* TO DO: Reproduce the closing part of the entries exactly: the line with "Click the blue verified badge in quoted tweet" and all lines after it, ending with the last line, and nothing else.
*** EXTRACTED DATA
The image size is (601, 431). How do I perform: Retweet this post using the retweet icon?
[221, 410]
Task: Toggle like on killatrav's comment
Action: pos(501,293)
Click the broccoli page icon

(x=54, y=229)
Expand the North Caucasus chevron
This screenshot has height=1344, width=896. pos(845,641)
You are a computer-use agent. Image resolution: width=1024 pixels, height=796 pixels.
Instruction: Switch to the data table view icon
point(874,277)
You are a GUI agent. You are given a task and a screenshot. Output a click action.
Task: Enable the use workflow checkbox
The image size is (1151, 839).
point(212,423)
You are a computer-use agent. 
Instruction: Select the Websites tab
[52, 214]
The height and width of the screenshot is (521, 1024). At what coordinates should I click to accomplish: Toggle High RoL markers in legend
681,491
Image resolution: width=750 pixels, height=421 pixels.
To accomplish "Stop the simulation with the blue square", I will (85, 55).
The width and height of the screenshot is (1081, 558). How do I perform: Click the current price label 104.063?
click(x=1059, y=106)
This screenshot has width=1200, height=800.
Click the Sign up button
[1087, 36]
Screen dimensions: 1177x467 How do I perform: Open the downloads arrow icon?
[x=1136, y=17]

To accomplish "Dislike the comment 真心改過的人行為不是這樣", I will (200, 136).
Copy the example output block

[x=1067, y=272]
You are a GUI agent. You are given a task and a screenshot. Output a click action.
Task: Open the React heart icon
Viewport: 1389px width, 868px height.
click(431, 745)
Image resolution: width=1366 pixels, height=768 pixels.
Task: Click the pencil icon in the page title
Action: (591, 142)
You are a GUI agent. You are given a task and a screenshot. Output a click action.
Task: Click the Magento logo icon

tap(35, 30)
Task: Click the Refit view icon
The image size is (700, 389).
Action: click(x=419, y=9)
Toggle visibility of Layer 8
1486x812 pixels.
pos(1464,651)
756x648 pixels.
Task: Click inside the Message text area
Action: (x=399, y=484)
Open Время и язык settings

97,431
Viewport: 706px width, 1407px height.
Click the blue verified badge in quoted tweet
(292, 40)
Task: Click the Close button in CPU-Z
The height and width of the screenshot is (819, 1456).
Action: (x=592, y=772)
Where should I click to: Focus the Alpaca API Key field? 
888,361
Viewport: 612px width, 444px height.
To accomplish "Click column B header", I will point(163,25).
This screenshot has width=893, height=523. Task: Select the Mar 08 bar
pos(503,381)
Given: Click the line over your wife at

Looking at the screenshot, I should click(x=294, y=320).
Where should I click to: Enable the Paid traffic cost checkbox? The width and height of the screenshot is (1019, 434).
******
* PROBLEM SOLUTION:
Click the blue verified badge in quoted tweet
(292, 40)
Task: Click the Close button in CPU-Z
The height and width of the screenshot is (819, 1456).
Action: (x=592, y=772)
Where should I click to: Focus the Alpaca API Key field? 
888,361
Viewport: 612px width, 444px height.
To accomplish "Click column B header", I will point(163,25).
This screenshot has width=893, height=523. Task: Select the Mar 08 bar
pos(503,381)
Given: Click the line over your wife at

Looking at the screenshot, I should click(x=294, y=320).
Where should I click to: Enable the Paid traffic cost checkbox? The width and height of the screenshot is (1019, 434).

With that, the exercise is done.